Before advancing in the mystical perception of the cave by most of the inhabitants of the surrounding villages, I would like to continue a little bit on the understanding that science gives us on the life of the cave. The formation of stalactites and stalagmites is simply due to the presence of water. For humans as for rocks, water is part of the elements that carry life; without water, there would be no life for the rocks or for the plants; without water, there would be no life for men or animals. Water is life, they say. If the rocks spoke our language, they were going to confirm it.
The earth as we know it is not a calm, quiet and peaceful environment. It is subject to the hyperactive bubbling of the interior. Seismologists know a lot about it and the earthquake of magnitude 7.8 on the Richter scale which struck Syria and Turkey has just reminded us of this brutally by claiming nearly 41,000 human lives.
The rock resists underground tremors but it undergoes cracks over time. The water enters these cracks and over time, a long time, the soluble parts of the rock will give way and this will give rise to stalactites and stalagmites which will attach, like a branch to the trunk of a tree, to the insoluble part of the rock. This is what explains the morphology of the cave and its quasi-architectural internal “decorations”. Water is therefore the basis of rock life. Geological studies can give us information on the climate, on the longevity of the rock and with this information the scientist can risk making a predictive projection on the changes to come, and sometimes the precautions to be taken.

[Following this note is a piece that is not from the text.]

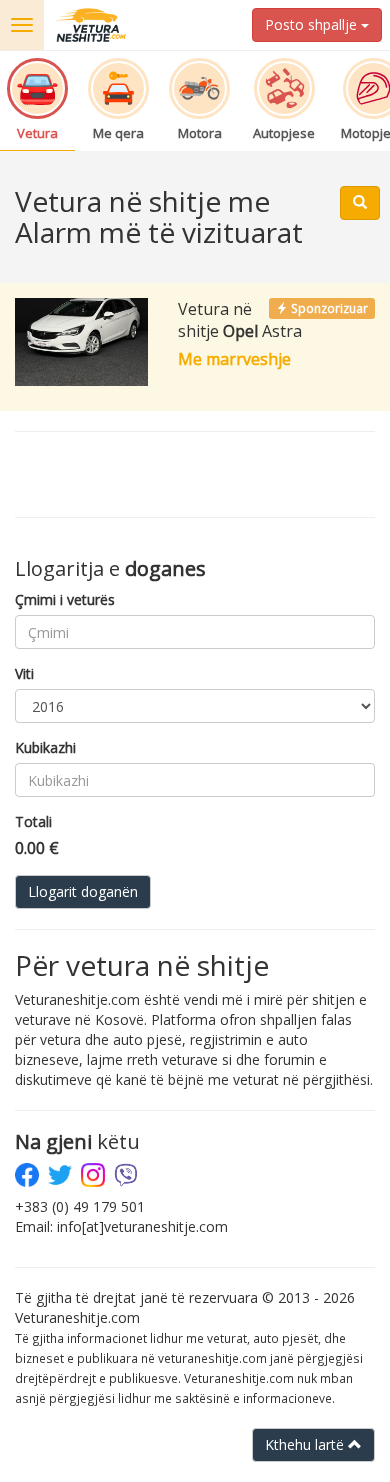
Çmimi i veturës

The cave remains a mysterious place for the inhabitants. It is not an object of study as it is for the geologists I accompanied. The cave is part of their nature and therefore of their being. There is no objectification of nature in African culture. We are nature and nature is us. The caves are therefore perceived as places where one can communicate with the ancestors, places where one will speak to the invisible and infinite always at the gates of the finite. It is the place where the imperfect God that is man will dialogue with the perfect man that is God.

The two ways of apprehending nature are different, Period. None is superior to the other. The guide who makes incantations in front of the cave and the scientist who studies the composition of the cave exhibit two distinct ways of experiencing the reality of the cave. Neither way is superior to the other. They are simply different. It is exactly like evolutionism and creationism, two distinct cognitive attitudes. Period.
I take this opportunity to thank my friend and colleague, Professor Roland Kakule, who introduced me to this world, and the two experts from Belgium, Pascale Lahogue and Imen Arfaoui, not to mention our future geologists, Nadège Ngala and Junior Lutete, and our guides and our driver."